WORK INSTRUCTION - The records below need to be restated word for word.

Start of SUPPLIED RECORDS

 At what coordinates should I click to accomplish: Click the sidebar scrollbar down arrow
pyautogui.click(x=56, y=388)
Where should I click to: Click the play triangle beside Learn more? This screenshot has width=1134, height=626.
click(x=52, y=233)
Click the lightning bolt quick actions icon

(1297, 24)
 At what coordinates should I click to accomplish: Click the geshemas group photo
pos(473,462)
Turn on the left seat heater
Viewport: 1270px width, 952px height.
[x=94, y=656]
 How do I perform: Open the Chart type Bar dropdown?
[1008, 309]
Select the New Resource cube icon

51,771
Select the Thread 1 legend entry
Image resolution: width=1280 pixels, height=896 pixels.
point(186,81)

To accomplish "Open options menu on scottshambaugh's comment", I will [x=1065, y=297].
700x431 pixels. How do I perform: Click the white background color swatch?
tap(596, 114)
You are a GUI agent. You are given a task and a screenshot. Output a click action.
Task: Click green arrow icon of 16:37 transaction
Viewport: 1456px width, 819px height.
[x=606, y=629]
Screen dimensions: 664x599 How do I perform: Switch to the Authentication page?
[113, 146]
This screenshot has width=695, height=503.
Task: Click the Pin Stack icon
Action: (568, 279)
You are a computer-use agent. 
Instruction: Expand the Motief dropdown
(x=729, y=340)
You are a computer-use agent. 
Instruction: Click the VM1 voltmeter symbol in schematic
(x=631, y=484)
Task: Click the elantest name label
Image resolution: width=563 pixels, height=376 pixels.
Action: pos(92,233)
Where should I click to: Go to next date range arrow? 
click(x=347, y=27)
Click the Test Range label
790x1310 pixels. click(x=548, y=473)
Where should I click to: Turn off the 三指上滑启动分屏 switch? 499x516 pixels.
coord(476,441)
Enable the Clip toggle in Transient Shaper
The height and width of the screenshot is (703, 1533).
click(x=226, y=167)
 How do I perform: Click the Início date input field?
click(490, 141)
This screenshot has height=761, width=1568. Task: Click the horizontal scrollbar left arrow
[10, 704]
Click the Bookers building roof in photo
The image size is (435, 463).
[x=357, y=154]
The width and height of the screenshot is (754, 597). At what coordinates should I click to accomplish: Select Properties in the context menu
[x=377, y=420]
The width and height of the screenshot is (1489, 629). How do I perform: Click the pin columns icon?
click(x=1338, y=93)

End of SUPPLIED RECORDS

ANSWER SECTION -
 At what coordinates should I click to accomplish: Click the sidebar scrollbar down arrow
pyautogui.click(x=56, y=388)
Where should I click to: Click the play triangle beside Learn more? This screenshot has width=1134, height=626.
click(x=52, y=233)
Click the lightning bolt quick actions icon

(1297, 24)
 At what coordinates should I click to accomplish: Click the geshemas group photo
pos(473,462)
Turn on the left seat heater
Viewport: 1270px width, 952px height.
[x=94, y=656]
 How do I perform: Open the Chart type Bar dropdown?
[1008, 309]
Select the New Resource cube icon

51,771
Select the Thread 1 legend entry
Image resolution: width=1280 pixels, height=896 pixels.
point(186,81)

To accomplish "Open options menu on scottshambaugh's comment", I will [x=1065, y=297].
700x431 pixels. How do I perform: Click the white background color swatch?
tap(596, 114)
You are a GUI agent. You are given a task and a screenshot. Output a click action.
Task: Click green arrow icon of 16:37 transaction
Viewport: 1456px width, 819px height.
[x=606, y=629]
Screen dimensions: 664x599 How do I perform: Switch to the Authentication page?
[113, 146]
This screenshot has width=695, height=503.
Task: Click the Pin Stack icon
Action: (568, 279)
You are a computer-use agent. 
Instruction: Expand the Motief dropdown
(x=729, y=340)
You are a computer-use agent. 
Instruction: Click the VM1 voltmeter symbol in schematic
(x=631, y=484)
Task: Click the elantest name label
Image resolution: width=563 pixels, height=376 pixels.
Action: pos(92,233)
Where should I click to: Go to next date range arrow? 
click(x=347, y=27)
Click the Test Range label
790x1310 pixels. click(x=548, y=473)
Where should I click to: Turn off the 三指上滑启动分屏 switch? 499x516 pixels.
coord(476,441)
Enable the Clip toggle in Transient Shaper
The height and width of the screenshot is (703, 1533).
click(x=226, y=167)
 How do I perform: Click the Início date input field?
click(490, 141)
This screenshot has height=761, width=1568. Task: Click the horizontal scrollbar left arrow
[10, 704]
Click the Bookers building roof in photo
The image size is (435, 463).
[x=357, y=154]
The width and height of the screenshot is (754, 597). At what coordinates should I click to accomplish: Select Properties in the context menu
[x=377, y=420]
The width and height of the screenshot is (1489, 629). How do I perform: Click the pin columns icon?
click(x=1338, y=93)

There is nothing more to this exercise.